Introduced on May 22, the resolution is gaining steam quickly and currently has 169 cosponsors. Click here to see if your representative is a cosponsor. Click here to contact your representative and urge him or her not to support H Con Res 362. Punitive sanctions alone have done little to encourage Iran to change its behavior thus far. If members of Congress are concerned about Iran acquiring nuclear weapons, they must be willing to a fresh approach, such as direct, unconditional negotiations.
Speaking of Iran, I wanted to point out traveler Rick Steves’ blog about his recent ten day trip to Iran. His blog offers a glimpse into what life in Iran is like for those of us who have never visited. In the US, we often hear about Iran’s president or its nuclear program, but rarely hear about the lives of everyday Iranians. Steves’ pre-trip post in mid-May talks about what made him decide to visit Iran:
A friend from the Washington State chapter of the United Nations Association called me six months ago and asked what I could do to help them build understanding between Iran and the US, and to defuse the tension that could be leading to war. I answered, “The only powerful thing I could do would be to produce a TV show on Iran.”

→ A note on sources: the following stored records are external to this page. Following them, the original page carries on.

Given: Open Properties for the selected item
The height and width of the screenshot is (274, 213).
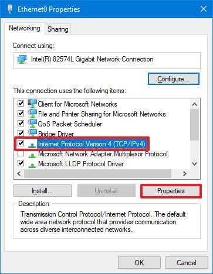Looking at the screenshot, I should coord(171,191).
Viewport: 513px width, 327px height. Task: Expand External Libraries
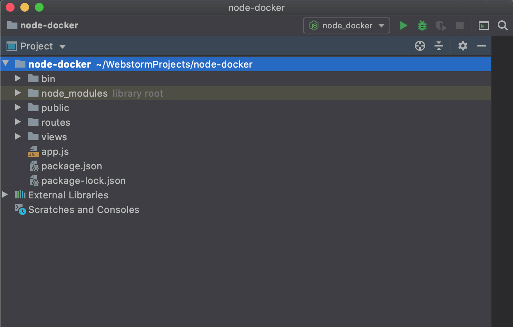click(5, 195)
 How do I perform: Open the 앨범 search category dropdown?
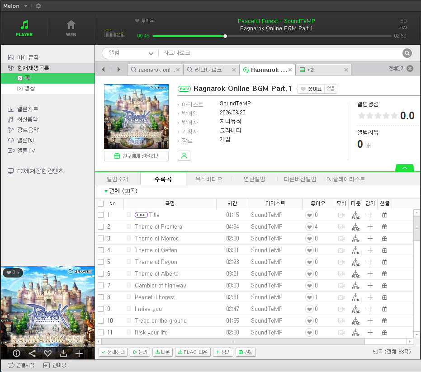click(131, 53)
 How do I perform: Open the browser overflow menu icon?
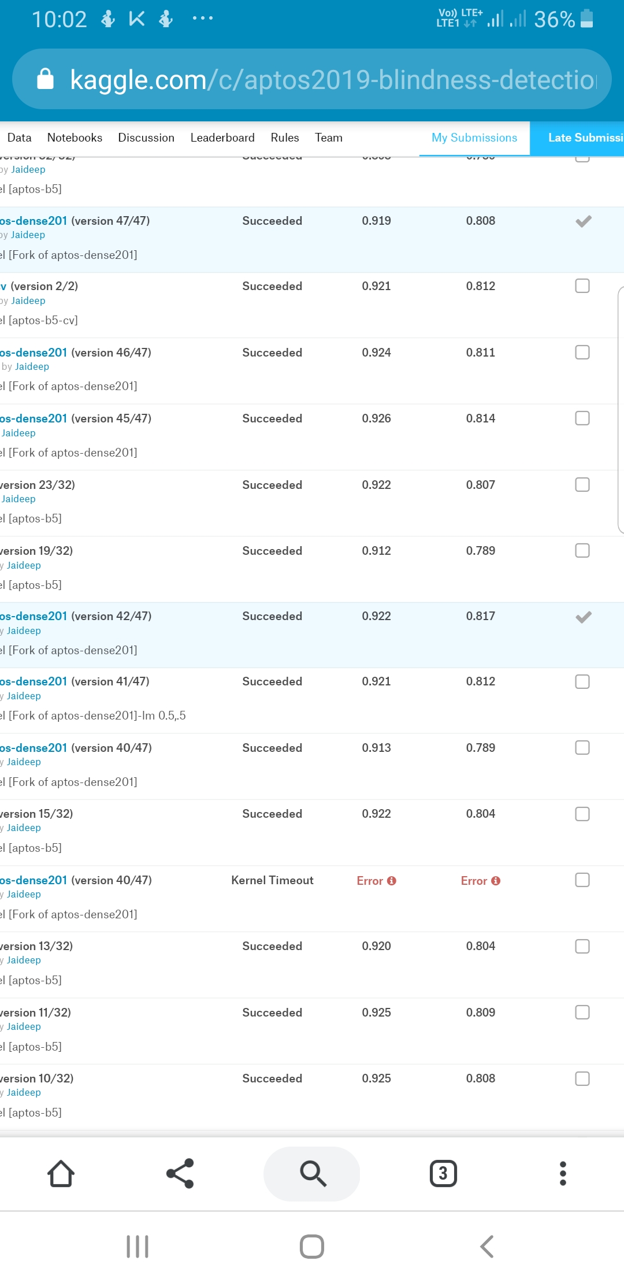click(563, 1174)
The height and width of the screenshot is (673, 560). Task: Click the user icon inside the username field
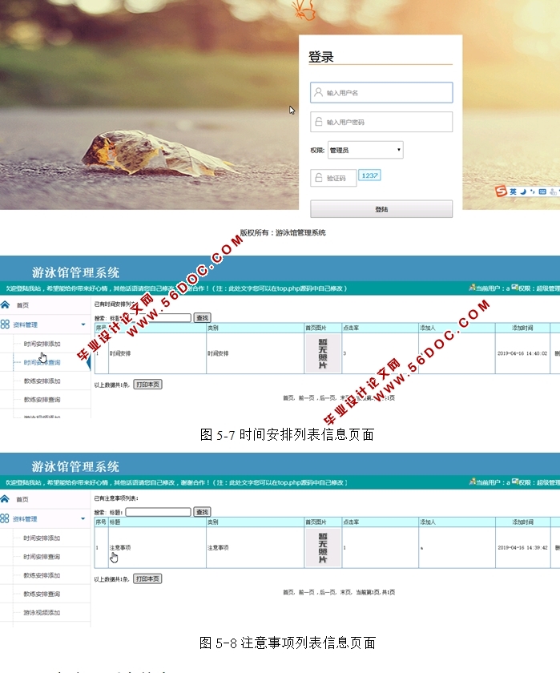click(x=317, y=93)
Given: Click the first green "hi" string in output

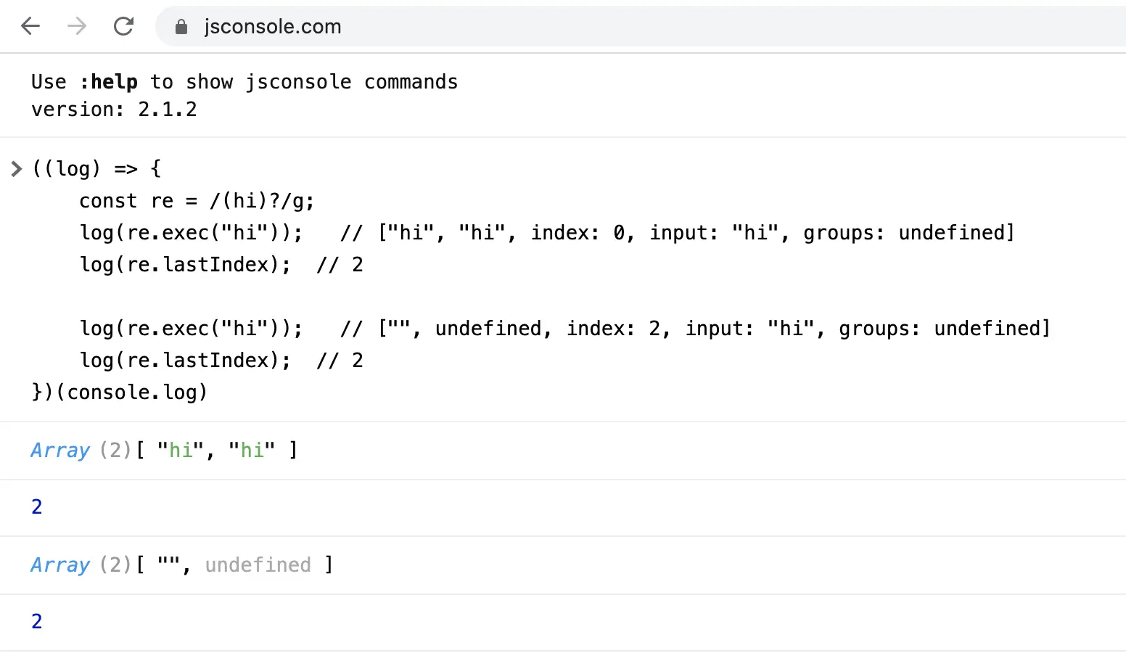Looking at the screenshot, I should [x=181, y=451].
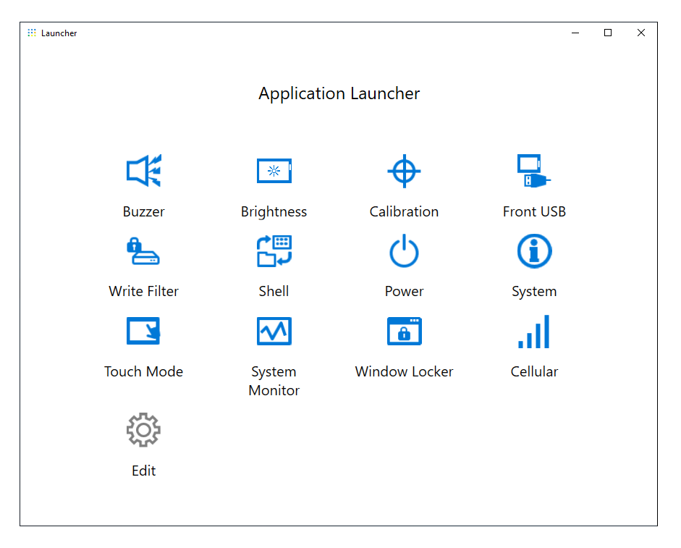
Task: Open the Calibration crosshair icon
Action: (x=404, y=171)
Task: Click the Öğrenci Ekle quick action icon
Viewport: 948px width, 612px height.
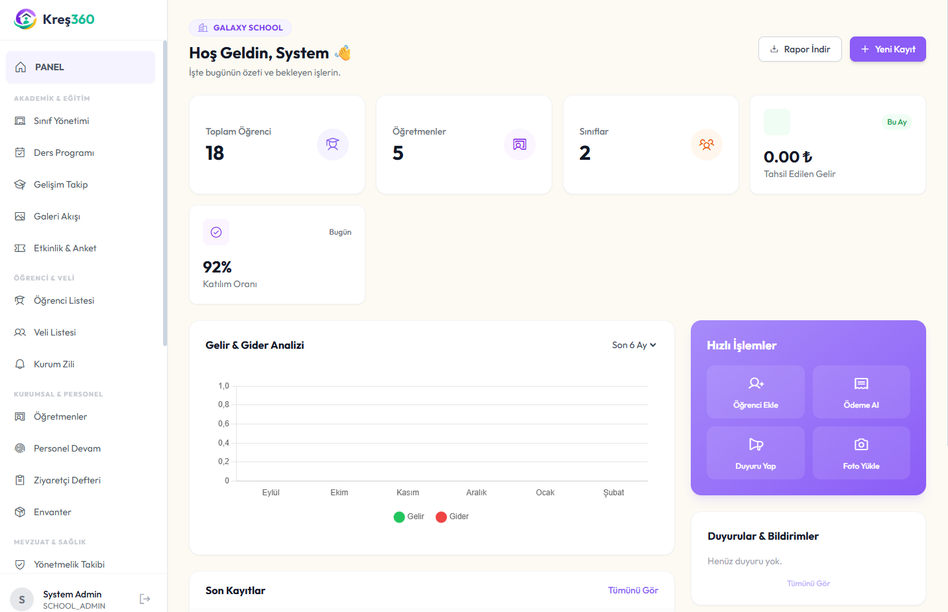Action: [x=756, y=383]
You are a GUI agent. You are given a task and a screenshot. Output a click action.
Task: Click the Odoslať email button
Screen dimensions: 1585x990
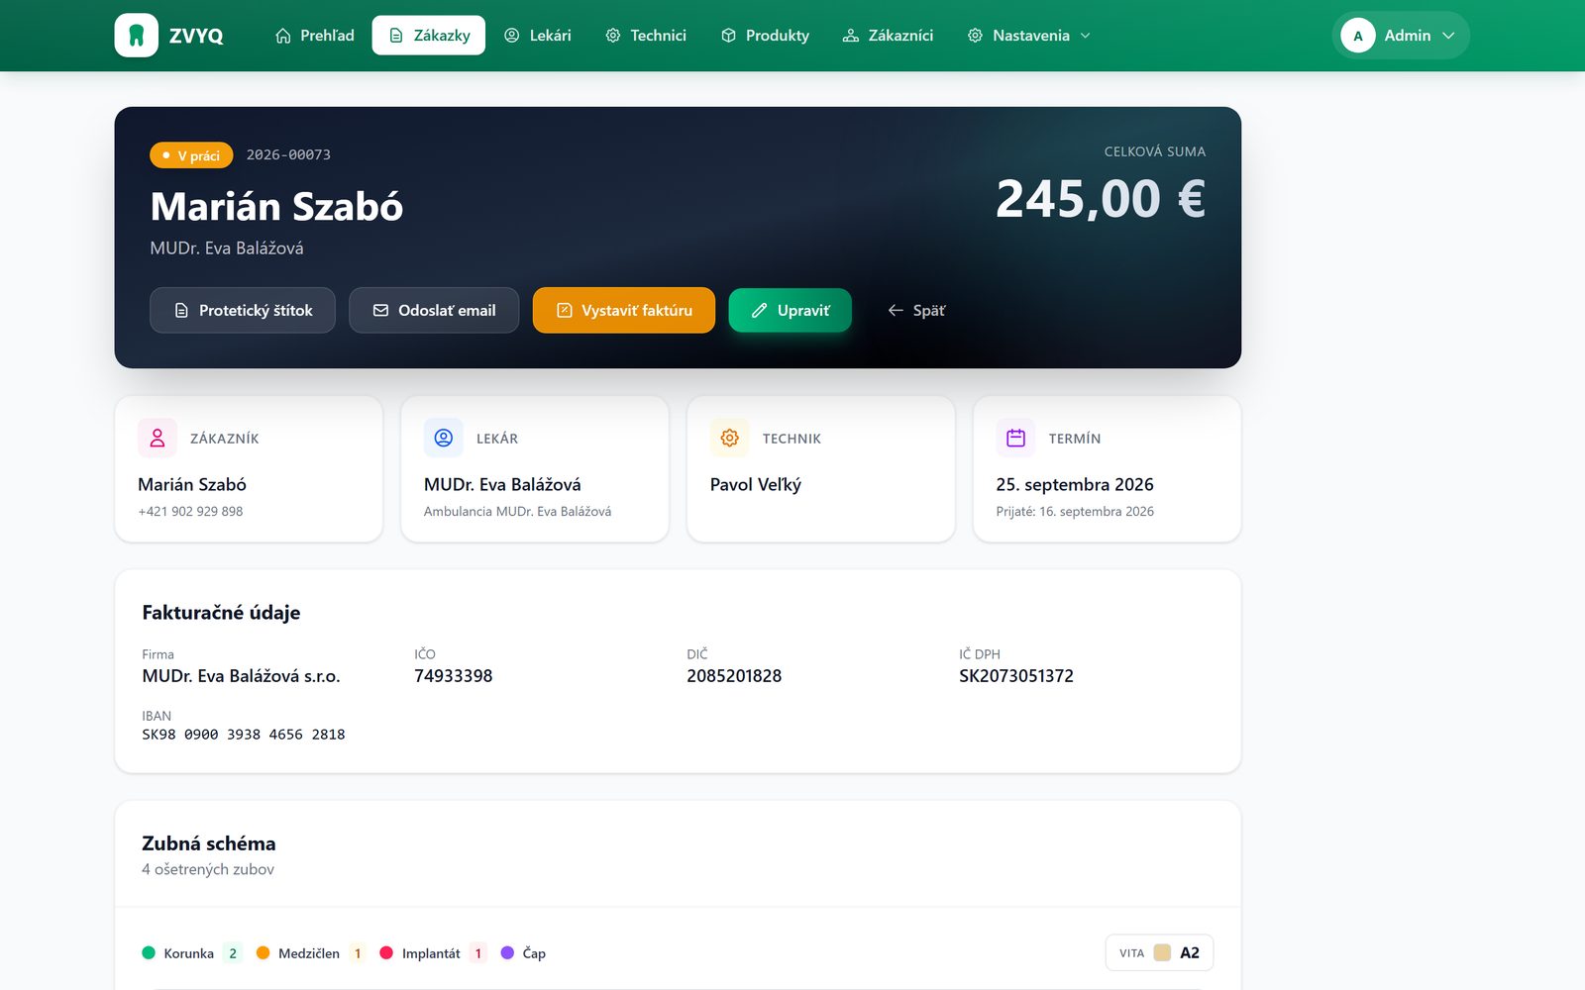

I remember when the bombs first fell on Baghdad, thinking I’d missed an opportunity to make a travel show that could humanize Baghdad and give “collateral damage” a face. I didn’t want to miss an opportunity to do this for Iran. My government would let me go. The Islamic Republic of Iran actually wanted the publicity. I threw together a proposal for a TV show — no politics, just travel. The working title: Iran: Its People and Culture, Yesterday and Today.
In one of his final posts following a trip to the Esfahan cemetery and the many positive interactions he had with the people of Iran, Steves concludes:
And yet, no matter how strongly we want to see our beliefs and values prevail in Iran, we need to understand the 70 million people who live here. What if the saber-rattling coming out of Washington (and the campaign trail) doesn’t coerce this country into compliance? In the past, other powerful nations have underestimated Iran’s willingness to be pulverized in a war…and both Iran and their enemies have paid the price.
In the coming months and years, I believe smart and determined diplomacy can keep the Iranians — and us — from having to build giant new cemeteries for the next generation’s war dead. That doesn’t mean "giving in" to Iran…it means war is a failure and we need to find an alternative. If this all sounds too idealistic, or even naive…try coming to Iran and meeting these people face-to-face.